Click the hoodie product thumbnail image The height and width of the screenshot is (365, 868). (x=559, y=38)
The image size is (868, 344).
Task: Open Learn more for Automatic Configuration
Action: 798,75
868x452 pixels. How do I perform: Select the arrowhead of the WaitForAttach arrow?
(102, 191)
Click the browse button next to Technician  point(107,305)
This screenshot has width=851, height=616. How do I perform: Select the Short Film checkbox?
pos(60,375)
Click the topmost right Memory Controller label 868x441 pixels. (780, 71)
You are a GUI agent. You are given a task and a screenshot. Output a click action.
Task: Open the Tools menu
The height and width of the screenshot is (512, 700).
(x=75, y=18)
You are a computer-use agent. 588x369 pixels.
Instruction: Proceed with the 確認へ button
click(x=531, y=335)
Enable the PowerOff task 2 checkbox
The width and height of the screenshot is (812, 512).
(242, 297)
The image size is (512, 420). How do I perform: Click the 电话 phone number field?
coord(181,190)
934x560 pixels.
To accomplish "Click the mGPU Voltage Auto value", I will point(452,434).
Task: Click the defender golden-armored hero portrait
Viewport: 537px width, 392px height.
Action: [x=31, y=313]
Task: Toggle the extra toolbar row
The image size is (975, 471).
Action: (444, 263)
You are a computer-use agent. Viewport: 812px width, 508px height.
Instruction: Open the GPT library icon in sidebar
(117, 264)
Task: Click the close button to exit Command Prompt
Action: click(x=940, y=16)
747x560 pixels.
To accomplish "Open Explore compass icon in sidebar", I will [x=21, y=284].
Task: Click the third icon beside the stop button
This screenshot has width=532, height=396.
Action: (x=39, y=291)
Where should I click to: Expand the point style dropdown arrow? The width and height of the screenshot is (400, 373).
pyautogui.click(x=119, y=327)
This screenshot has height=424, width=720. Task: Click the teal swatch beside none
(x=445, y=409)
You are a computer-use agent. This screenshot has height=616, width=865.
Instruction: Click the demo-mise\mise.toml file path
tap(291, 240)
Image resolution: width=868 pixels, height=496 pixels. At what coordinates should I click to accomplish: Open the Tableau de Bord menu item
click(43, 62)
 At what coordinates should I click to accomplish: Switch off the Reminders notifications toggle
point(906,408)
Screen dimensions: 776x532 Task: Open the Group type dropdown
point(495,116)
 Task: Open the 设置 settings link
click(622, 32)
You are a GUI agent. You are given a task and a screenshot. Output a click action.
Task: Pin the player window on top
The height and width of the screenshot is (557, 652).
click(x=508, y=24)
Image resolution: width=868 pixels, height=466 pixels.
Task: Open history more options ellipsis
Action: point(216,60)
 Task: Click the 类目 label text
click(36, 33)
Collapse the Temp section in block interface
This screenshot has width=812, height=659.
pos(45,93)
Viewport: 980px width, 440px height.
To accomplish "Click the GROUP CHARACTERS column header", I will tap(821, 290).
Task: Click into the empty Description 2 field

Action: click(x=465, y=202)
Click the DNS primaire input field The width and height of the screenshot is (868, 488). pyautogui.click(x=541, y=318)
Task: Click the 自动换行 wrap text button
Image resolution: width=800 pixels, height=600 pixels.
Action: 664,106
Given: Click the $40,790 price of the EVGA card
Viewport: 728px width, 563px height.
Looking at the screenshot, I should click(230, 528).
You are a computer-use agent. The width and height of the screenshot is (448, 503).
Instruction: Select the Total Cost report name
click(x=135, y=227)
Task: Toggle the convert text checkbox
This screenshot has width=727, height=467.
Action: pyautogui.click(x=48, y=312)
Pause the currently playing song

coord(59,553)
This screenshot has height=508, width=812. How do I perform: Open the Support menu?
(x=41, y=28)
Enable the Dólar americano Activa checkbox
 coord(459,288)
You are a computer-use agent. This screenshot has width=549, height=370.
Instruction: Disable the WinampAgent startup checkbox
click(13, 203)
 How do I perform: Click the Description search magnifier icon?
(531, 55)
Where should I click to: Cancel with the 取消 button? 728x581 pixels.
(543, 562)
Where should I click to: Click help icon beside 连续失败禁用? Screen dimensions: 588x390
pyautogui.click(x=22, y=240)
§
__Work instruction__.
In the entries above, find the line holding "The image size is (512, 420)." and the line holding "Task: Click the third"; print both of them and every line between, exactly, and nothing else.

__Task response__.
The image size is (512, 420). How do I perform: Click the 电话 phone number field?
coord(181,190)
934x560 pixels.
To accomplish "Click the mGPU Voltage Auto value", I will point(452,434).
Task: Click the defender golden-armored hero portrait
Viewport: 537px width, 392px height.
Action: [x=31, y=313]
Task: Toggle the extra toolbar row
The image size is (975, 471).
Action: (444, 263)
You are a computer-use agent. Viewport: 812px width, 508px height.
Instruction: Open the GPT library icon in sidebar
(117, 264)
Task: Click the close button to exit Command Prompt
Action: click(x=940, y=16)
747x560 pixels.
To accomplish "Open Explore compass icon in sidebar", I will [x=21, y=284].
Task: Click the third icon beside the stop button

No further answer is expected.